What to work on
Pick up the diary entries about the winter boots and the evening dig after their last sentence, and write the next part.

Selected extract
14 December 2017

Try another pair of boots

The previous weekend I had not got out of town! Too busy. The weekend before that I had been on a bit of a scamper to try out my new autumnal boots. But this weekend I would have some time for fun, and conditions were predicted to be wintery. I figured that was a good moment to finally test my winter boots! I had bought them almost a year ago! But season had been coming to an end, and I had also been busy.

I was knackered after a long week so I didn't plan to go out too early. When I wanted to have a (not excessively early) breakfast I noticed I had run out of milk. That meant: a trip to the corner shop. That pointed out to me the roads were ice! Oh dear. My driveway was ice too, and it's quite steep. Hm!

Luckily, I had some more coffee to drink, and some packing to do so by the time I was ready to go out all ice had melted away. Good! I had packed warm clothes, crampons and an ice axe just in case.

I had decided to go up the path of which I had done the very beginning a few months ago. All looked different now! And it sounded different too. The hill opposite was clearly the go-to place for the regional children to go sledging. And sledging is best done with some screaming!

First snow for the boots!

It was a bit sloshy and snowy but that was good. It gave my boots a bit of a test! Soon I was further than I had been in September. The day was a bit gloomy! It looked like dusk from the very beginning, but at least it was dry and I could see the horizon on all sides. I didn't encounter anyone but I saw footprints in the snow, and at one point I saw two dots in the distance who were undoubtedly the creators of those. I was following the ridge in the general direction of Tryfan and would just see how far I would get.

This was close to noon, although it looks like evening

 Snowy selfie

I had started at 11:30 and gave myself two hours to walk up. That would leave me two hours to come down too. By then the light would be running out! And by 13:15 I was hungry so I sat down. I had lunch next to a wall and then decided to come down. I went down cross-countrying; I always had liked the valley but it's a bit swampy. Today that didn't matter!


Small light patch between the mountains

I had already been quite deep into snow but now it got up over my knees in places. Good! The boots (and the trousers, which were also new) did their job well. I was very comfortable! After most of the way I came across the old tramway we had walked during a swamp hike. I could comfortably walk back!

 Snow up to my knees! The boots had to do some real work. 

 Back on the tramline

It hadn't been a very long or overly exciting walk but the boots have been approved of and I had got some fresh air and some winter feeling. Good enough!

13 December 2017

See the ceiling again in the dig

It was the evening between the two days of student presentations. I wasn't quite with it! I drove to Tanygrisiau without problems, but when I changed I noticed I had forgot my gloves. Oh dear. Gloves are good to have! And I also was wearing two different knee pads but that's only a style issue.

Data segment
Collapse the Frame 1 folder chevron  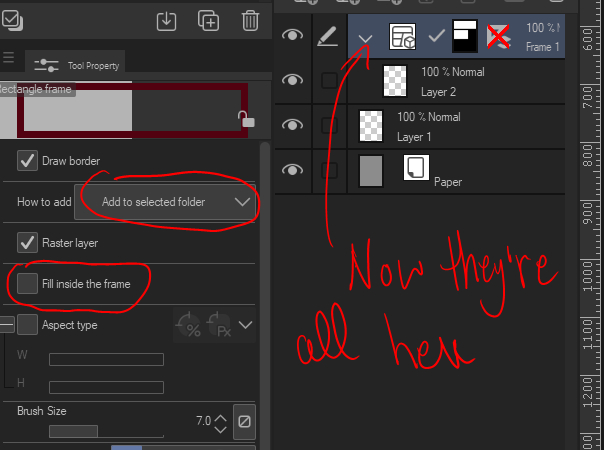click(x=366, y=38)
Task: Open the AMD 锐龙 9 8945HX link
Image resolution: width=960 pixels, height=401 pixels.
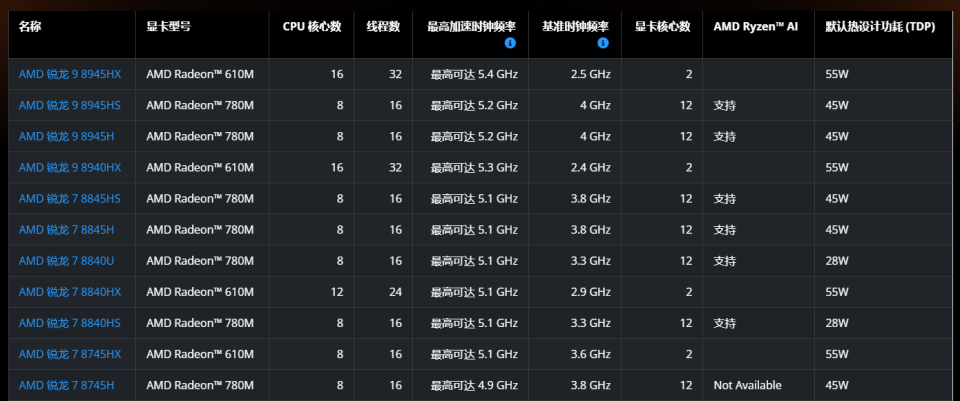Action: (x=70, y=74)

Final answer
I met Miles at the manager's office which was starting to look very official. He lent me a pair of gloves. He has 8 shoe sizes bigger than me so it wasn't ideal, but better than nothing. He then joined the not-quite-with-it club by almost forgetting his bag. But we got to the dig! And took the drill up to the far end. Where Miles thought a drill bit would be waiting for us. It wasn't! But we had a chisel.

The first thing I checked was whether the wall had further collapsed. It hadn't! That's good. 

Neither of us really felt like going back to look for a drill bit so we just decided to work with the chisel. Miles wanted to attack a rock that made access a bit tight, and there was a rock higher up that I wanted to get rid of. I had stacked it somewhere along the way, as I was clogging things up lower down; but now with Miles in there too, the risk of one of us accidentally kicking it down was getting a bit big. It had to go! But best not in one piece. And we could reduce the rock we had blown up the last time a bit more with chisel and crowbar.

We did a fair amount of chucking stuff down. And we started to remove some stuff from above the rocks we had been trying to get rid of. The ceiling there stepped up vertically; there was plenty of space for loose stuff there. And as we hadn't quite got rid of the two aforementioned rocks, they actually sheltered us from falling rubble. A positive coincidence! And with a lot of that stuff brought down we could now see how far the ceiling stepped up. About a meter!

I couldn't document this as I had left my camera in the generator chamber. Not too far from the drill bit, we would find out. Oh well. We had a hot beverage too but then I suggested we go out. The weather forecast for later that night was atrocious, which was an argument that worked with Miles as he was in his rather open-to-the-elements Landrover, and I also wanted to still be sharp the next day. I had more presentations to attend!

When we came out there was hail on the ground. And there was more on the road. But nothing too bad yet, and I got home without incident, only just after 11. The Thursdaynighters, who were out a lot later, told tales of how bad the conditions would get later. We had escaped! And it finally starts to feel like we are getting close to making a breakthrough from that bottleneck we have been chipping away at for months...

11 December 2017

Student group presentations: how it went

It was clear beforehand some groups were more collaborative than others. After some of my lectures, one of the groups would stay behind in the lecture room to talk through their stuff. I was sure they'd nail it! But there were groups too of which members contacted me to say they struggled to get the group together. That's not such a good sign.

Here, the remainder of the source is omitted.